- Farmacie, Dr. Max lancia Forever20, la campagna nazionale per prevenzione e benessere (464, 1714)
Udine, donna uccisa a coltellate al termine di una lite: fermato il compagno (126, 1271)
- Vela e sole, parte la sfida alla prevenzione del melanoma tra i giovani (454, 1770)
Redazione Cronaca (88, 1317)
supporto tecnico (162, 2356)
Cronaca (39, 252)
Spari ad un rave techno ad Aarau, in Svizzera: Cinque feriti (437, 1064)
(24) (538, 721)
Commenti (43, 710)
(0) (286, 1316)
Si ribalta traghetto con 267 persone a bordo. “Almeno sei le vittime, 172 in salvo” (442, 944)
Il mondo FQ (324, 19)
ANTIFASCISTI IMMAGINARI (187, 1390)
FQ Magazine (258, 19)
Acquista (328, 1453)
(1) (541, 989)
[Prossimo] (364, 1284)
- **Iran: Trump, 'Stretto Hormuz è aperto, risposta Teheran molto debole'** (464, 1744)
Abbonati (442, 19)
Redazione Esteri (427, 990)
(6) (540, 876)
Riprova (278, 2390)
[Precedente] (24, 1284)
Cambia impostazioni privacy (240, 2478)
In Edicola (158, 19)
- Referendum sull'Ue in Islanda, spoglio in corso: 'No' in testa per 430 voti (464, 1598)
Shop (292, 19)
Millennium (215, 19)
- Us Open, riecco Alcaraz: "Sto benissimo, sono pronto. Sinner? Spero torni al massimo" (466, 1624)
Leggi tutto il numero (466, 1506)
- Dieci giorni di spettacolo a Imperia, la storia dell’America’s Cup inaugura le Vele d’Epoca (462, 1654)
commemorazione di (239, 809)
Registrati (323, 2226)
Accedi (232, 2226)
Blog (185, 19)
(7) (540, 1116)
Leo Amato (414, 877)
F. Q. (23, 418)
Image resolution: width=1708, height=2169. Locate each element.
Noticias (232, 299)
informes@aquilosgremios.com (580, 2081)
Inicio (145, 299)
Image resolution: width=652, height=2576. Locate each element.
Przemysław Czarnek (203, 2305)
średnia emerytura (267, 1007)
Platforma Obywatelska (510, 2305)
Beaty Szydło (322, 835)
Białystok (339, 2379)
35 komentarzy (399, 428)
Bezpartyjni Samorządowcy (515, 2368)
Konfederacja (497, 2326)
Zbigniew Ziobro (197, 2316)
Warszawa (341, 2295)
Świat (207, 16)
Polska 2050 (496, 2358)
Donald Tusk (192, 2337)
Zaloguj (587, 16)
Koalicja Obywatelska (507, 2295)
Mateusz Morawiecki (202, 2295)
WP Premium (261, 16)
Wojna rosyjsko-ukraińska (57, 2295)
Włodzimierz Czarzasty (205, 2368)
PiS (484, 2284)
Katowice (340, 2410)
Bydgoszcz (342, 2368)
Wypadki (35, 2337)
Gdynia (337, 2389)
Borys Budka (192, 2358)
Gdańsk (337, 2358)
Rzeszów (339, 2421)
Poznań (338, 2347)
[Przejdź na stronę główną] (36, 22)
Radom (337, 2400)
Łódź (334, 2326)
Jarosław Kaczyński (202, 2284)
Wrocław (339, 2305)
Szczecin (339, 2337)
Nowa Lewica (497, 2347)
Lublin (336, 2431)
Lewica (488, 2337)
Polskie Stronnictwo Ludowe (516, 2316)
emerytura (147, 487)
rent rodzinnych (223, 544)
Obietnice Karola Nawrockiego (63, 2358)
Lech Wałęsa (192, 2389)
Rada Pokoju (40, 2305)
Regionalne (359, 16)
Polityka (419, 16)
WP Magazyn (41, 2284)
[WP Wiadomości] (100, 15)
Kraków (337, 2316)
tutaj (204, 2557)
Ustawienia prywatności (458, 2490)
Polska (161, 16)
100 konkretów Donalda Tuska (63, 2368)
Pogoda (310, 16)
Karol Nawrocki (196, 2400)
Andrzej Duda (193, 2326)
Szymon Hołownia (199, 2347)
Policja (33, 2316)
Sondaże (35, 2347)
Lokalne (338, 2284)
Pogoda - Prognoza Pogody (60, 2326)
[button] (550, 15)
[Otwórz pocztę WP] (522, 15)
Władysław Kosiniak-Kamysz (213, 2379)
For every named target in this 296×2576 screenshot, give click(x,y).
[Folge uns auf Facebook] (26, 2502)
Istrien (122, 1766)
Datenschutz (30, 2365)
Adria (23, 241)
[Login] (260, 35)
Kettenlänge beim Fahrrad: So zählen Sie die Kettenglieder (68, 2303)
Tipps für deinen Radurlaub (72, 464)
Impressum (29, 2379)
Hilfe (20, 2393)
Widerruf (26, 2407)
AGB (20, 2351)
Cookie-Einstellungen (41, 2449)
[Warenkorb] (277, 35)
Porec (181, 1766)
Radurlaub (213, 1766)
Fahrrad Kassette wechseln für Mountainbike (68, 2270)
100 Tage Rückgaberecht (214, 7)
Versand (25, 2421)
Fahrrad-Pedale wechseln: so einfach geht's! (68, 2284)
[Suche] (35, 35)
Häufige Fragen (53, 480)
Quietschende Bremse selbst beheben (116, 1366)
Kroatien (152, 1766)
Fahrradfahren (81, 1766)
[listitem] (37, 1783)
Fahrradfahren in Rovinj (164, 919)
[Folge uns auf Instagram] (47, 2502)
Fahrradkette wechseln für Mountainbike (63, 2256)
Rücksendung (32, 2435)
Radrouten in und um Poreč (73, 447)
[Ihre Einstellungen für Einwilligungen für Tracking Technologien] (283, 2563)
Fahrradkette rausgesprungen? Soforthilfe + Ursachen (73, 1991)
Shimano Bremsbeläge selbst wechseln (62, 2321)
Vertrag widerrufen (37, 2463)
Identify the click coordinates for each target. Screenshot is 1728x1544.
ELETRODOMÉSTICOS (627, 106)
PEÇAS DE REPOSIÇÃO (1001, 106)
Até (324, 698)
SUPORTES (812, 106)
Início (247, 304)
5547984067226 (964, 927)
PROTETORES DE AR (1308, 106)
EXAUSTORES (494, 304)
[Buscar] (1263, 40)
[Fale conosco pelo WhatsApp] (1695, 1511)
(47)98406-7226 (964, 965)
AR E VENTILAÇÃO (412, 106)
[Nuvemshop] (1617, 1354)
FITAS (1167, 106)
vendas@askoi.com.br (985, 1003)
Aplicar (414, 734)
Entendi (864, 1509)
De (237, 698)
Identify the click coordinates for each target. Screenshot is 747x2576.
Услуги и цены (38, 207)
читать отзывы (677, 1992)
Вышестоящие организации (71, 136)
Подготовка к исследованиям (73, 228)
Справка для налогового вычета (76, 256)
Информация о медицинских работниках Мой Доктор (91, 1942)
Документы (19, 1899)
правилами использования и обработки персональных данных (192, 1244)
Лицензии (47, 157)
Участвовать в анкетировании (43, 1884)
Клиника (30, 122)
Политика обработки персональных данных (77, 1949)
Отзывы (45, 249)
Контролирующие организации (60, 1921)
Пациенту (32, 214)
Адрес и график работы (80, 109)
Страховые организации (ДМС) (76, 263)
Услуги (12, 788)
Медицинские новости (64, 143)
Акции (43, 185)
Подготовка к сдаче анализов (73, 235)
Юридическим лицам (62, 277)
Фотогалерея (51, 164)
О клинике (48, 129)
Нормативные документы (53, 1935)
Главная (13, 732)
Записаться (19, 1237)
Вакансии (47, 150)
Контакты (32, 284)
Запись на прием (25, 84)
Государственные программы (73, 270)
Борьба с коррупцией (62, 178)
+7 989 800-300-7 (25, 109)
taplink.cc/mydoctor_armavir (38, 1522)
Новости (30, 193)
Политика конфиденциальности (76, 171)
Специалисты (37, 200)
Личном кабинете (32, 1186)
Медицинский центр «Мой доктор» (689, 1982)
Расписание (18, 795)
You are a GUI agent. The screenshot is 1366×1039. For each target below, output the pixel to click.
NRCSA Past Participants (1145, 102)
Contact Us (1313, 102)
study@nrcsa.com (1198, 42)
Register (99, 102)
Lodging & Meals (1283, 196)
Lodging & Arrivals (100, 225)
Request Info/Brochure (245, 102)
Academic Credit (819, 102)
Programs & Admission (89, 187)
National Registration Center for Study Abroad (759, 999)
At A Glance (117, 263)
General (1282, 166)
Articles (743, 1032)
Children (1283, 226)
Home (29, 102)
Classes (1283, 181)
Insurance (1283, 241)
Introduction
------------------------------
ASSIGNED TASK:
In the entries above, find the line with "Cronaca (39, 252)" and the line with "średnia emerytura (267, 1007)", then set down exactly those two and every line between them, nothing else.

EXERCISE RESPONSE:
Cronaca (39, 252)
Spari ad un rave techno ad Aarau, in Svizzera: Cinque feriti (437, 1064)
(24) (538, 721)
Commenti (43, 710)
(0) (286, 1316)
Si ribalta traghetto con 267 persone a bordo. “Almeno sei le vittime, 172 in salvo” (442, 944)
Il mondo FQ (324, 19)
ANTIFASCISTI IMMAGINARI (187, 1390)
FQ Magazine (258, 19)
Acquista (328, 1453)
(1) (541, 989)
[Prossimo] (364, 1284)
- **Iran: Trump, 'Stretto Hormuz è aperto, risposta Teheran molto debole'** (464, 1744)
Abbonati (442, 19)
Redazione Esteri (427, 990)
(6) (540, 876)
Riprova (278, 2390)
[Precedente] (24, 1284)
Cambia impostazioni privacy (240, 2478)
In Edicola (158, 19)
- Referendum sull'Ue in Islanda, spoglio in corso: 'No' in testa per 430 voti (464, 1598)
Shop (292, 19)
Millennium (215, 19)
- Us Open, riecco Alcaraz: "Sto benissimo, sono pronto. Sinner? Spero torni al massimo" (466, 1624)
Leggi tutto il numero (466, 1506)
- Dieci giorni di spettacolo a Imperia, la storia dell’America’s Cup inaugura le Vele d’Epoca (462, 1654)
commemorazione di (239, 809)
Registrati (323, 2226)
Accedi (232, 2226)
Blog (185, 19)
(7) (540, 1116)
Leo Amato (414, 877)
F. Q. (23, 418)
Image resolution: width=1708, height=2169. Locate each element.
Noticias (232, 299)
informes@aquilosgremios.com (580, 2081)
Inicio (145, 299)
Image resolution: width=652, height=2576. Locate each element.
Przemysław Czarnek (203, 2305)
średnia emerytura (267, 1007)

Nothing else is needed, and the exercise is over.